Weniger als 100 antirassistische Demonstranten hätten sich vor dem Gerichtsgebäude eingefunden: "Gegen den Nazi-Terror und den täglichen Rassismus". Sie forderten den deutschen Staat auf, noch mehr zu kämpfen gegen die von der extremen Rechten begangenen Verbrechen.

Der Artikel ist inzwischen von der Startseite entfernt.

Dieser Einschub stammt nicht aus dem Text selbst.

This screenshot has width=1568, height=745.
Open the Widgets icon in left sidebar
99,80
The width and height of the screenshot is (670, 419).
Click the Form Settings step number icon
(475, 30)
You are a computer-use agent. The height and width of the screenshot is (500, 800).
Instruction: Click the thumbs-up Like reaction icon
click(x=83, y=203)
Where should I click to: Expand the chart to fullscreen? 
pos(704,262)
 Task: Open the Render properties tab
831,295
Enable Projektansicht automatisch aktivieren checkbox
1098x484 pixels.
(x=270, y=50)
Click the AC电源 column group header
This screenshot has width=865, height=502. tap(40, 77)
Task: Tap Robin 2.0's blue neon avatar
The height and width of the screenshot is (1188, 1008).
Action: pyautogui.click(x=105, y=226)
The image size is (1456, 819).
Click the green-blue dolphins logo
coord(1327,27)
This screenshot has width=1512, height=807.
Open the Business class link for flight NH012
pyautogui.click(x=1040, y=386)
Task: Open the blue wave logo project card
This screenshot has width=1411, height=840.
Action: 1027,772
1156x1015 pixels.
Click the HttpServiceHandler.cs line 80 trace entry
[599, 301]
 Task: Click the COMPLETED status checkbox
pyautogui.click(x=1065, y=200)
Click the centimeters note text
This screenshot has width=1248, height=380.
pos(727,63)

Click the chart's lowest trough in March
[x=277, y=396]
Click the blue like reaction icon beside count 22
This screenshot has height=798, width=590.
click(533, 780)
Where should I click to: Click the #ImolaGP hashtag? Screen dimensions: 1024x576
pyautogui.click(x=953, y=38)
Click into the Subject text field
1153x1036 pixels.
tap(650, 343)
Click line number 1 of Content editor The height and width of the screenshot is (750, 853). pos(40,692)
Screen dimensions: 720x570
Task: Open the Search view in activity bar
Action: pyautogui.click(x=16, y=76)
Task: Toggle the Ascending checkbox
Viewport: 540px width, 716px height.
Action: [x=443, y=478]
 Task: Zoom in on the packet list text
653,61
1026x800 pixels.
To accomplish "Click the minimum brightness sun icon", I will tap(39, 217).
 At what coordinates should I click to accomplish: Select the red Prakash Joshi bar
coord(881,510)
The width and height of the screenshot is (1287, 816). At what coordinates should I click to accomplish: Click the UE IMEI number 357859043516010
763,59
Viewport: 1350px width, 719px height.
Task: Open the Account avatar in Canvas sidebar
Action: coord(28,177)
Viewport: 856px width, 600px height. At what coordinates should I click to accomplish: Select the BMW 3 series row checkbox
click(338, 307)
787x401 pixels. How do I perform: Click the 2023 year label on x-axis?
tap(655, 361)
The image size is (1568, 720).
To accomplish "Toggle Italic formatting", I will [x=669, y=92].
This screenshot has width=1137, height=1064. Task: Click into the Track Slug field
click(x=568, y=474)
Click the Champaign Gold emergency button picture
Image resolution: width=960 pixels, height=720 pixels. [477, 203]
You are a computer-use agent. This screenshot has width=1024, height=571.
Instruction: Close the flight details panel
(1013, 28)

Was mir in Frankreich oft begegnet: Kinder und Enkel der Kollaborateure und Mitläufer sind heute die besten Kämpfer gegen Adolf Hitler. Kinder und Enkel von Widerstandskämpfern differenzieren, scheren nicht alle über einen Kamm, kommen Deutschen erst einmal positiv gestimmt entgegen. 

Im Artikel 163 ans d’histoire de l’Indépendant, 163 Jahre Geschichte des Indépendant, liest man: L'Indépendant erscheint nach der Besetzung von Zweidritteln Frankreichs durch die deutschen Truppen, Juni 1940, weiter, wie 78 Prozent der Presse der, bis 11. November 1942, nicht besetzten Zone. Das Blatt ist begeistert von der nationalen Revolution des Marschalls Philippe Pétain und begibt sich "auf den Weg der Kollaboration". 1940 erscheint es in einer Auflage von mehr als 50 000 Exemplaren auf zwei Seiten und kostet einen Alten Franc. L'Indépendant breitet sich in der Region des heutigen Languedoc-Roussillon aus. Direktor des Blattes ist seit 1935 Georges Brousse, bei Übernahme der Position 27 Jahre alt. Er ist überzeugter Anhänger des Ministerpräsidenten Pierre Laval, der eine noch intensivere Zusammenarbeit Frankreichs mit Deutschland fordert. Ab 1942 bekommt Georges Brousse Zweifel an den Auswüchsen der Kollaboration, aber L'Indépendant erscheint auch nach dem 11. November 1942 weiter, angeblich zur Sicherung der Arbeitsplätze und des Maschinenparks. Er schreibt nicht mehr fürs Blatt, mit der im Januar 1943 von Pierre Laval gegründeten französischen Nazi-Miliz im Streit, verweigert sich L'Indépendant den Anforderungen der deutschen Besatzer und der Vichy-Regierung. Am 4. März 1944 wird Georges Brousse verhaftet, am 26. April deportiert und 1945 von den Deutschen ermordet. Bis zur Libération, der Befreiung der Pyrénées-Orientales, 19. August 1944, ist L'Indépendant nur noch ein Propagandainstrument im Dienste der Nazis und der Ultras der Kollaboration. 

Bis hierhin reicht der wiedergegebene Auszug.